Enter climate change and its droughts, which just so happened to hit the old hop yards of Europe, famously in England and Germany. This has led to a shortage of the high-quality hops grown in these regions.
The hop plant (Humulus lupulus) is mainly used to flavor and stabilize beer, and many popular craft beers use as much as three times the amount of hops as the large commercial brands.
With future droughts almost certain and the need for quality hops on the rise, some people are turning to hydroponics as a solution. Growing hops using hydroponics in a greenhouse or indoors greatly extends the growing season. It allows growers to keep the plants in the appropriate 50-80˚F range far earlier and longer than traditional farming can.

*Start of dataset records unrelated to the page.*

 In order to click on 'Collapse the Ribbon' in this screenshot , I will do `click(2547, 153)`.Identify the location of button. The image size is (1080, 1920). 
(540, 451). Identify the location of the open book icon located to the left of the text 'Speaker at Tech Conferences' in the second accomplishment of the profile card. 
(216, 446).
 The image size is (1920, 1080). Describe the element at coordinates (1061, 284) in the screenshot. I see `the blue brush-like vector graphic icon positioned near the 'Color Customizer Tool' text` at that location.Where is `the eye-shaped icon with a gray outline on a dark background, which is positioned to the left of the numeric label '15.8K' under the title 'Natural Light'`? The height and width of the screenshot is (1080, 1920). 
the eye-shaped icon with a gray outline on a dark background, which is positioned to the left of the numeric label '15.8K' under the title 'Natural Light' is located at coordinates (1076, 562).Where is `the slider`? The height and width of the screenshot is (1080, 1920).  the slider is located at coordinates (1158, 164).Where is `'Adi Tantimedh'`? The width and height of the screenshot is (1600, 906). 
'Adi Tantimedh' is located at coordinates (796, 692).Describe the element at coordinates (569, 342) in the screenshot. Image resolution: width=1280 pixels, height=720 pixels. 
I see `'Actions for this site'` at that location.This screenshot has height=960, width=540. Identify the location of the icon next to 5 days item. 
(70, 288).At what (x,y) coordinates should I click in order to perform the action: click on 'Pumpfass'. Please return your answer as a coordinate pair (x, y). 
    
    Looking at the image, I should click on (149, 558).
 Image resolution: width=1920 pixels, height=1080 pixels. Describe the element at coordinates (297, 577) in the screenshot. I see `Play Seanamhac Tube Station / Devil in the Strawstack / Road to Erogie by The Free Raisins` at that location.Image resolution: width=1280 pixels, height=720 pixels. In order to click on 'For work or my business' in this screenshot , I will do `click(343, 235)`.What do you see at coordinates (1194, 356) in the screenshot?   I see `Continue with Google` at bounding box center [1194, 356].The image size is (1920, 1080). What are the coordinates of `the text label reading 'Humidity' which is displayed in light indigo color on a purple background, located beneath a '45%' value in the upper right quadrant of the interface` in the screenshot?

Growing hops hydroponically also offers growers the ability to focus and target oil production within the hop cone (the flavor and anti-bacterial properties of hops are largely contained within the various oils produced by the plant).
This is achieved by controlling the precise levels of nutrients the plant is receiving during the various stages of growth and development. It is also easy to hand-harvest the cones of hops grown hydroponically, keeping the essential oils intact.
Finally, hydroponic hop farming is highly sustainable. It uses less space, less nutrients, and you have control of wastewater. There is little to no pesticides used, which protects beneficial insects, and there are far fewer emissions from tractors and farm equipment.
So, while there may be a shortage of quality hops, coupled with explosive growth in the craft beer market, there is nothing to worry about. The world of hydroponics is renowned for its ingenuity.
There is no doubt in this beer drinker’s mind that growing hops using hydroponic techniques will help solve this problem and we can enjoy drinking and making our favorite brews without disruption.